§ **SET PROBLEM**: Which lines of the items below contain the word "menu"? Gather each of those lines and copy it out in full.
# ITEMS start
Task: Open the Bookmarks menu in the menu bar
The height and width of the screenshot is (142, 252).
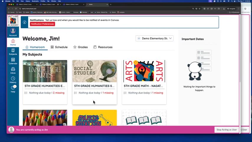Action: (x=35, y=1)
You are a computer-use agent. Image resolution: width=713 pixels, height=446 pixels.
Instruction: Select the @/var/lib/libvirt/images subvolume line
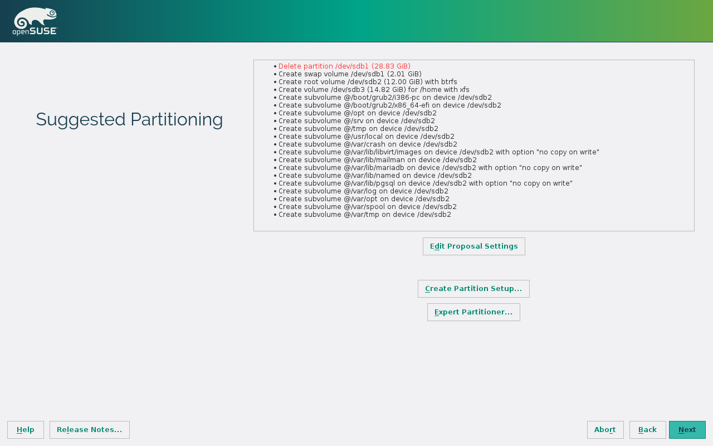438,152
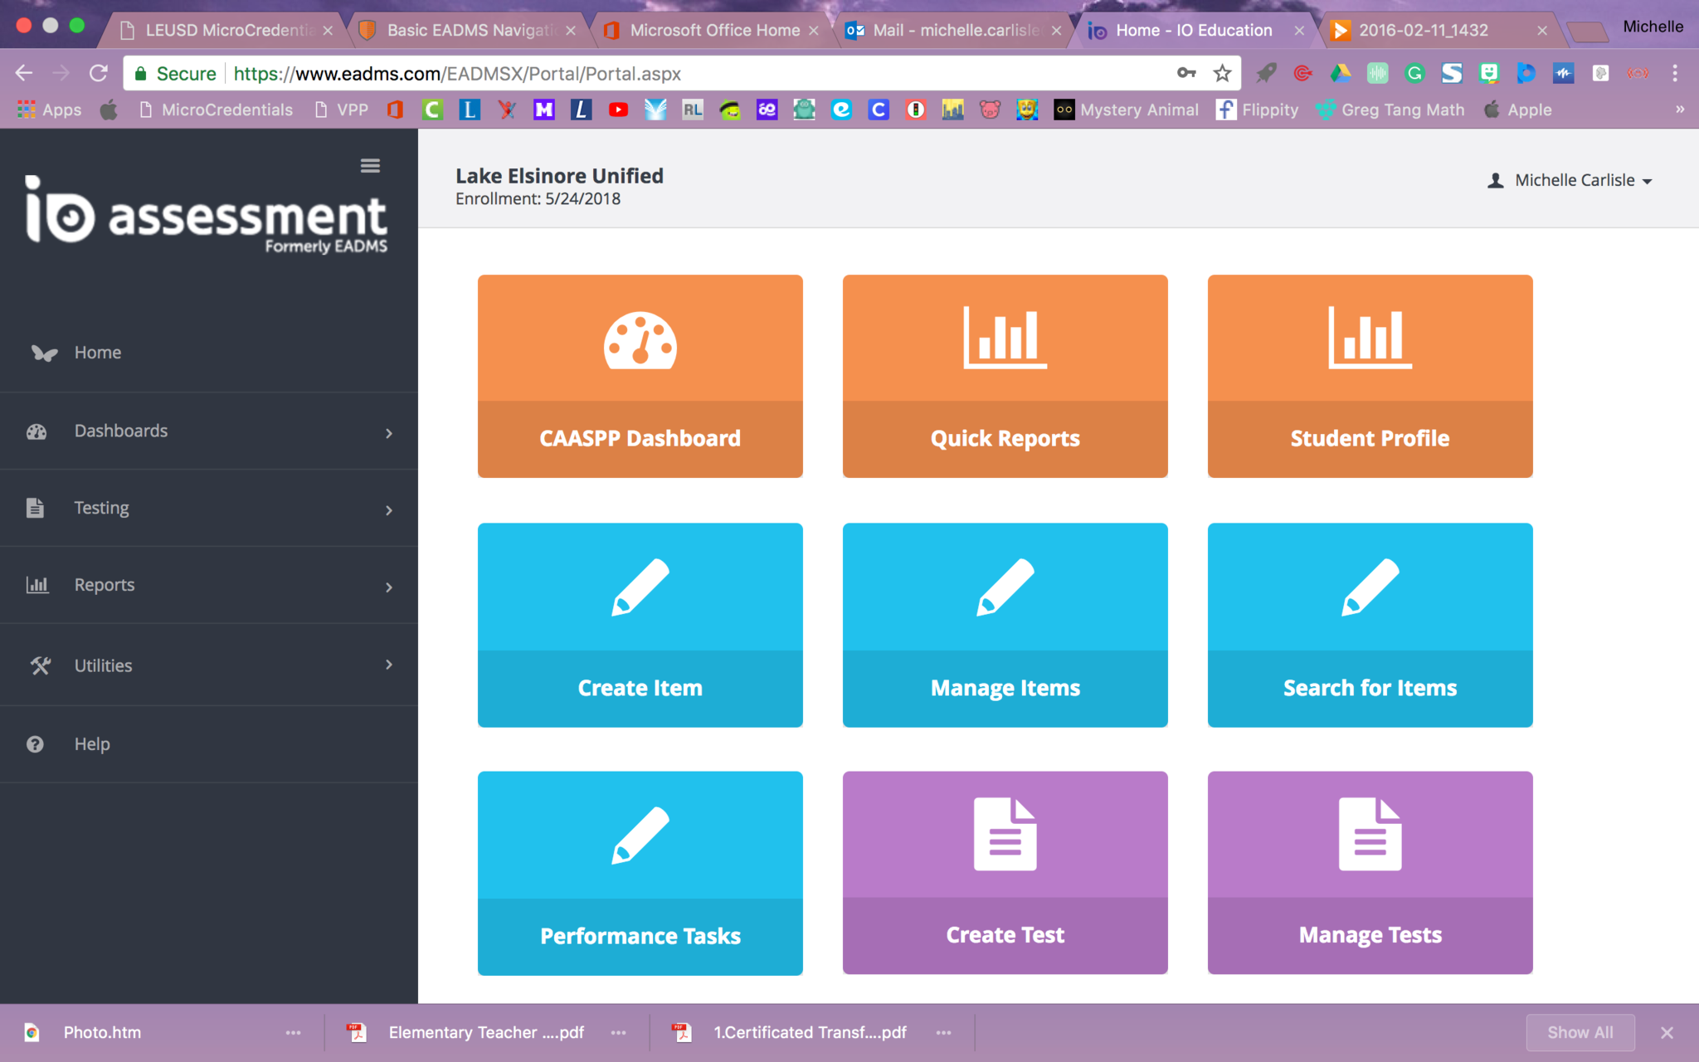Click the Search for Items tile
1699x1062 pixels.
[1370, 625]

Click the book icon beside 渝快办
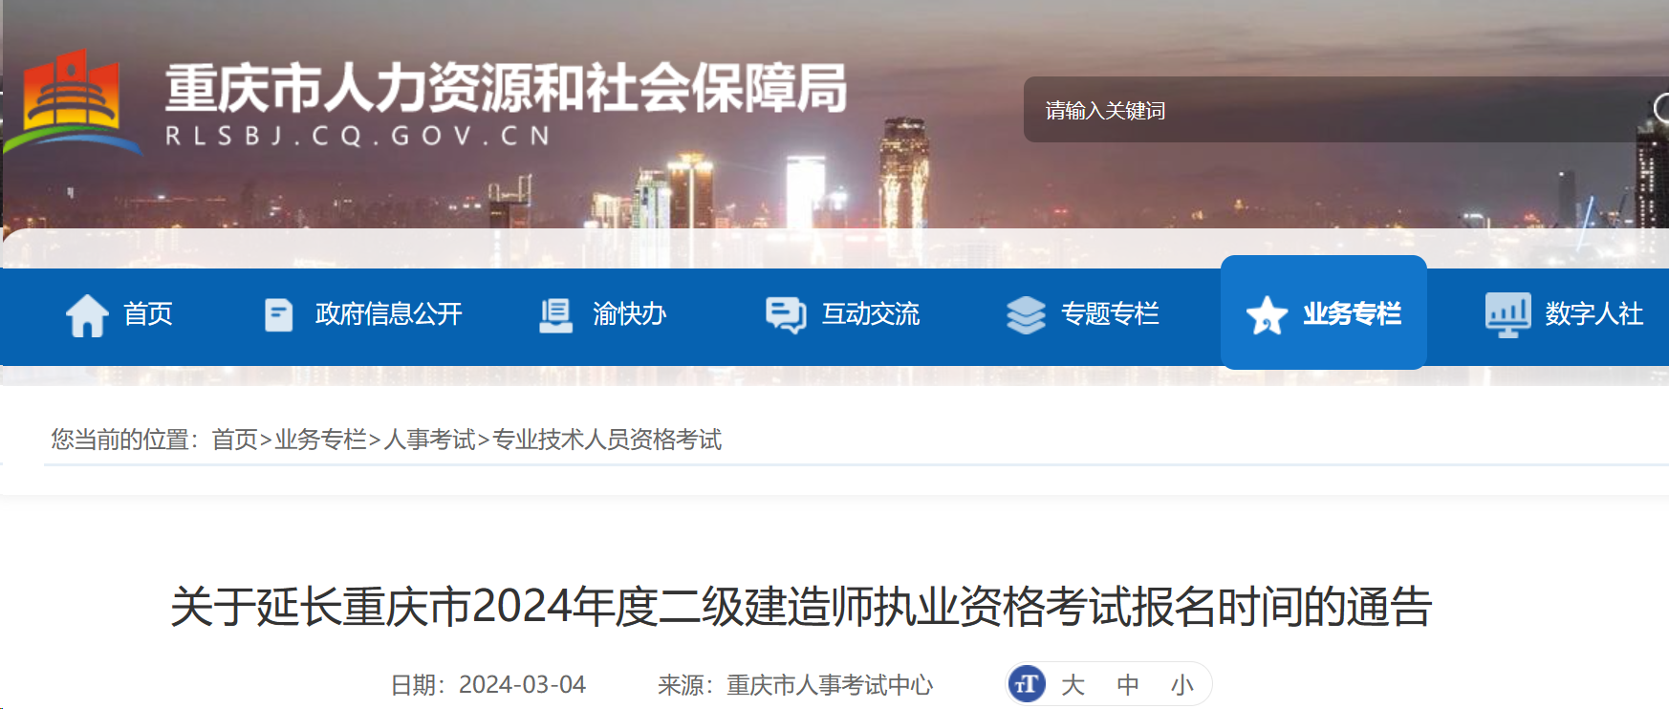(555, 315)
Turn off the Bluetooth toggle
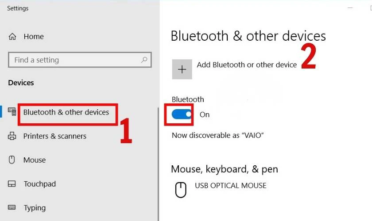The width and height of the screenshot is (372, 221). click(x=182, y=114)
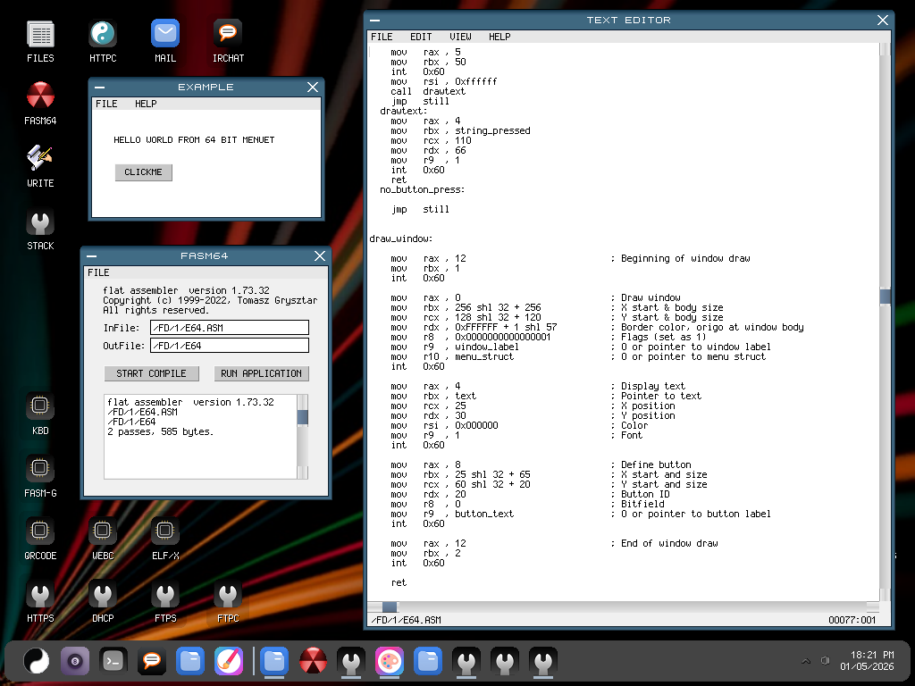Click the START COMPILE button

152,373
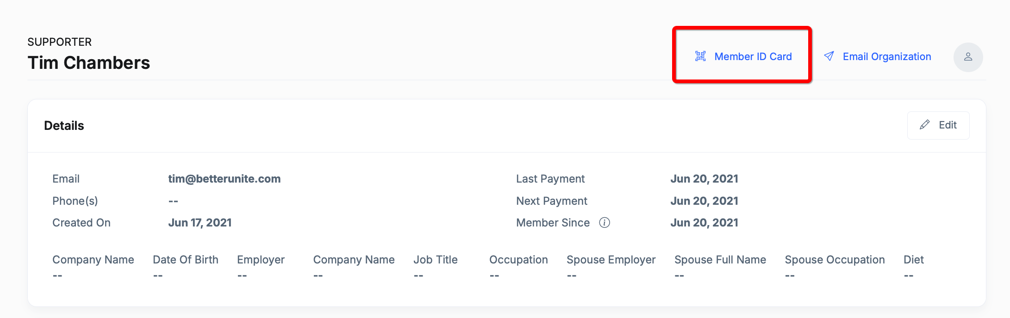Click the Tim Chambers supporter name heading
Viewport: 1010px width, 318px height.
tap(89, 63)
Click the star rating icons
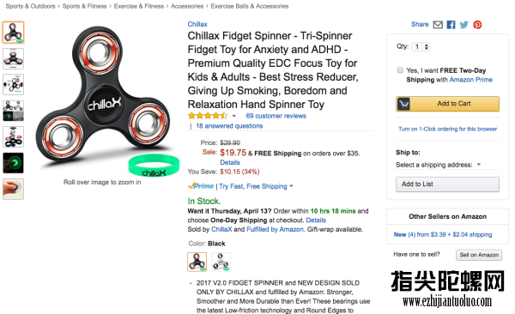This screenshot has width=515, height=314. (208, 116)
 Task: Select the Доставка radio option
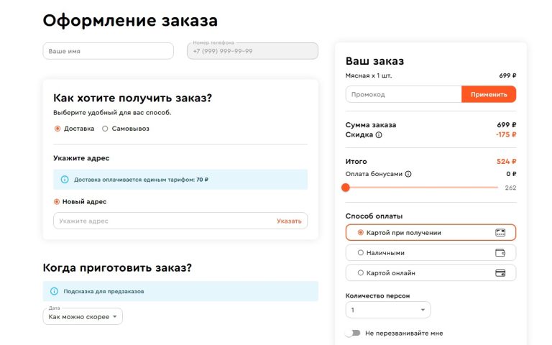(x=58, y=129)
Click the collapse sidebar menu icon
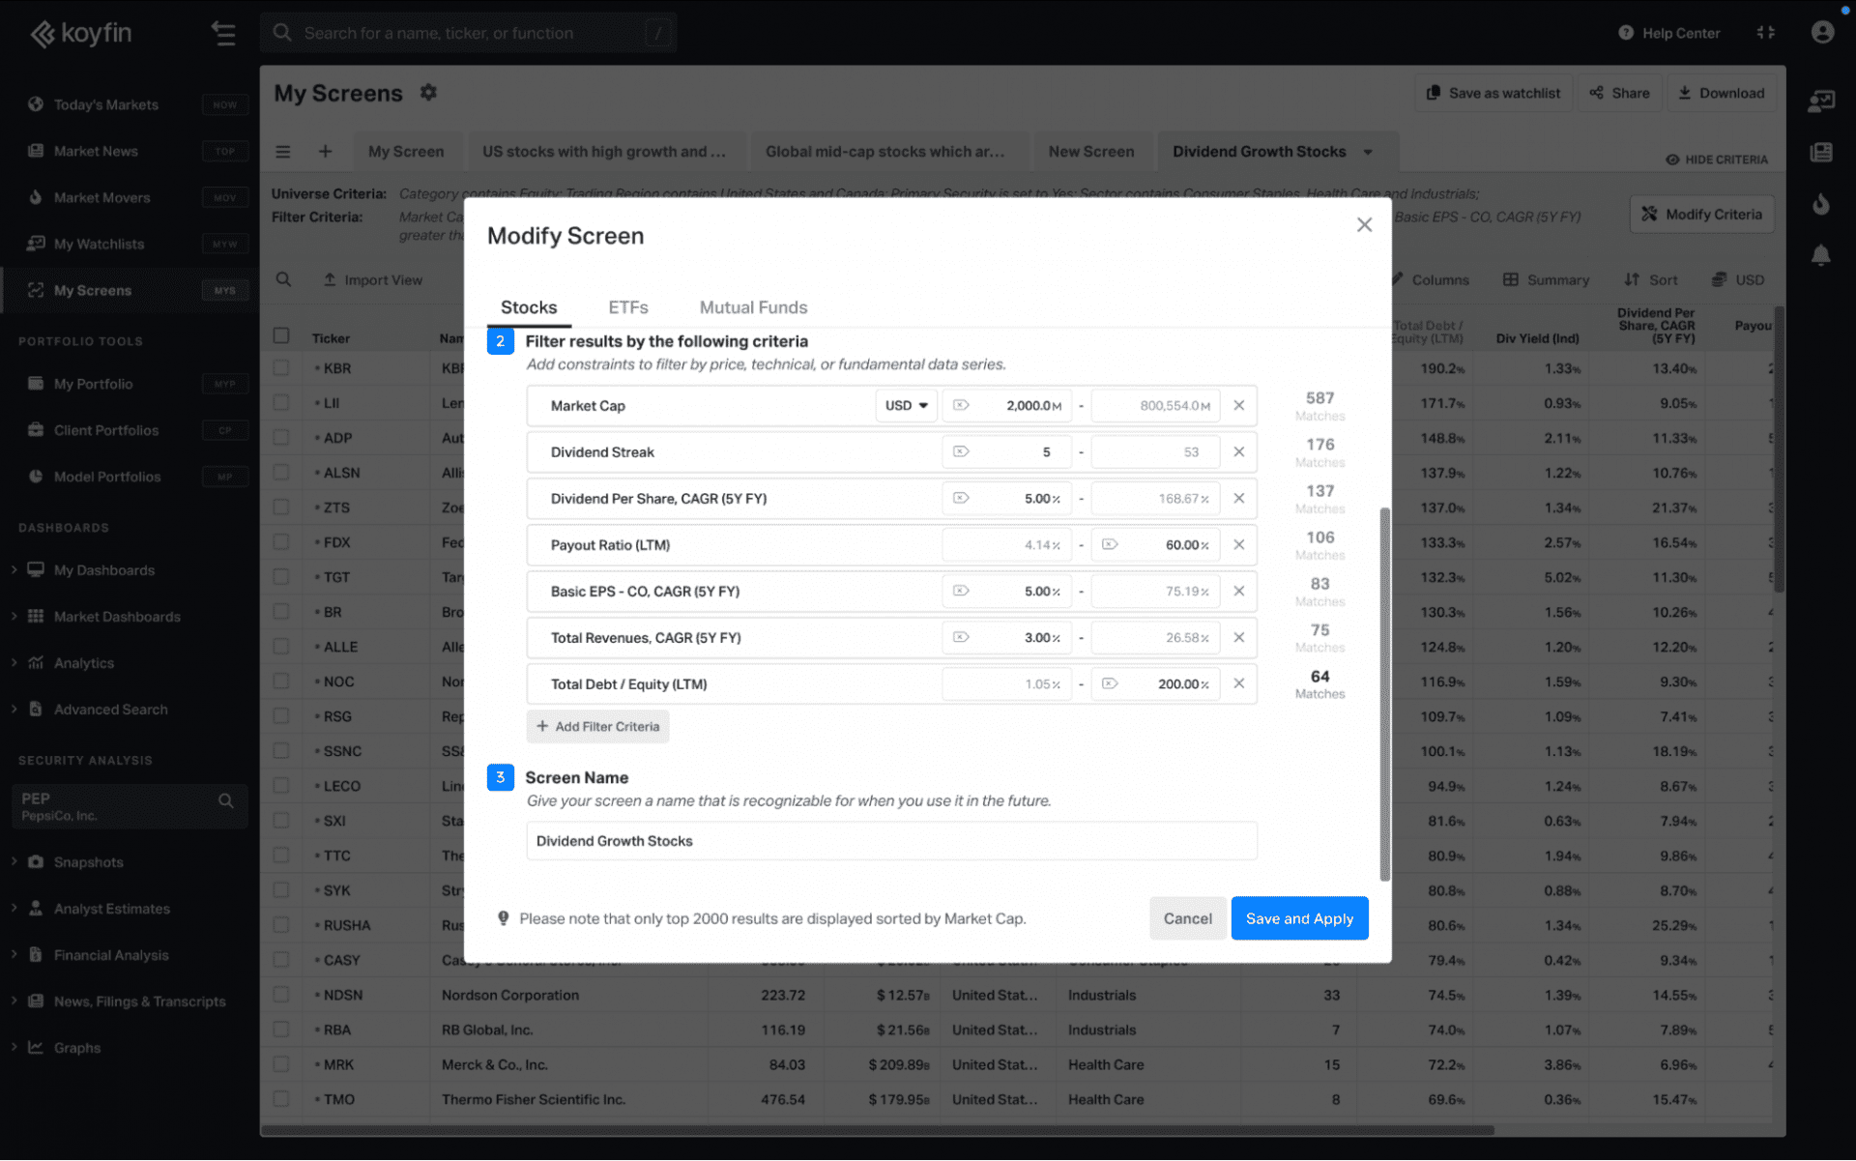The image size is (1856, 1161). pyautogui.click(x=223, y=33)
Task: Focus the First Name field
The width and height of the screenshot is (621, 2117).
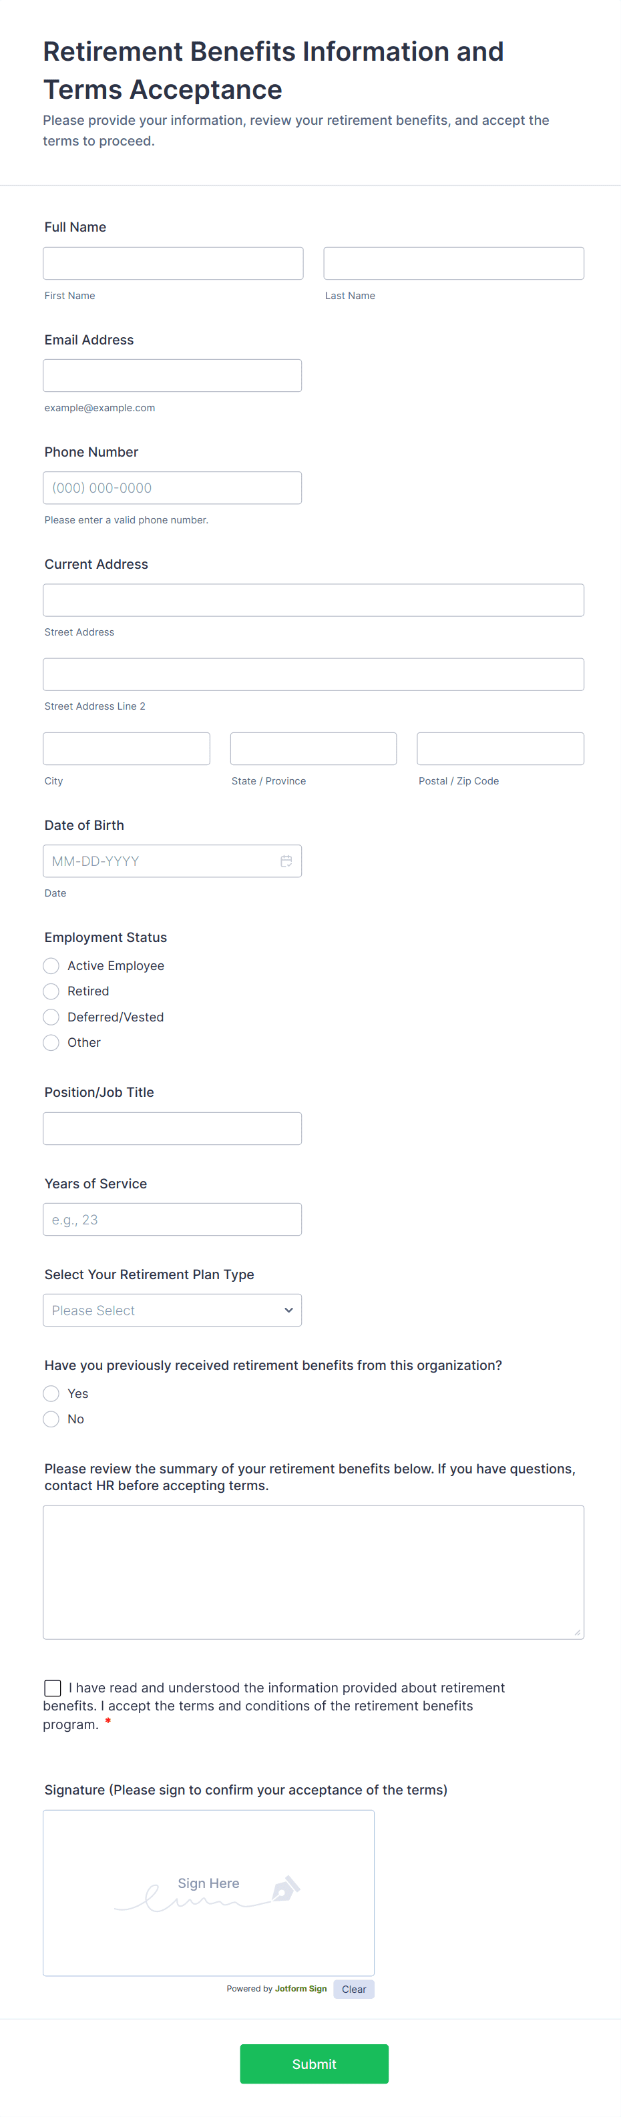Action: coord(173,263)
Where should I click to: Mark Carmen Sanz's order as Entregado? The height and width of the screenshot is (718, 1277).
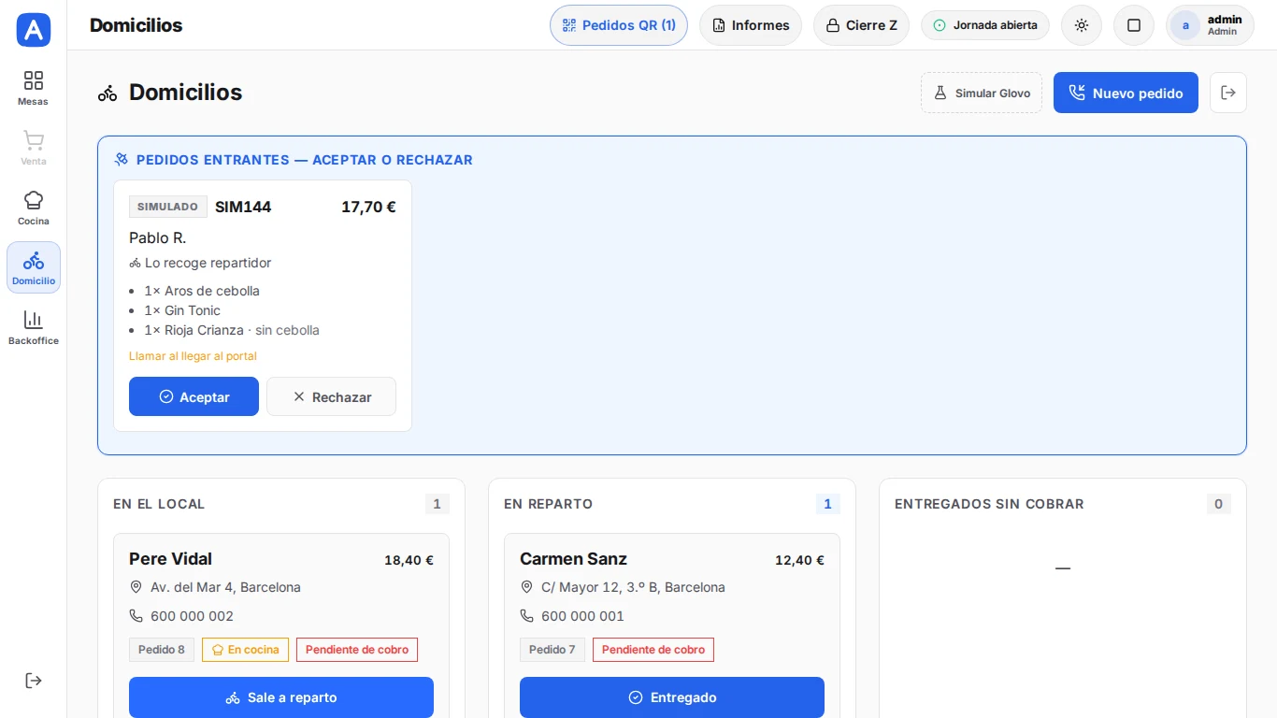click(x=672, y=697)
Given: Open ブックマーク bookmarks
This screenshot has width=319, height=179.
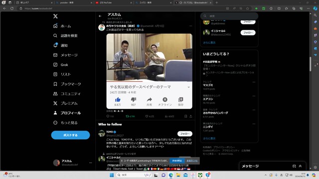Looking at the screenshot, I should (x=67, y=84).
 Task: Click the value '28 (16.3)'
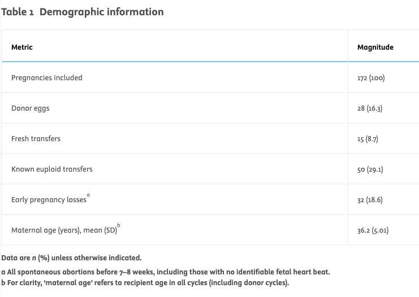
# ITEMS end
§ **IN RESPONSE**:
Task: Open the Bookmarks menu in the menu bar
Click the collapse sidebar menu icon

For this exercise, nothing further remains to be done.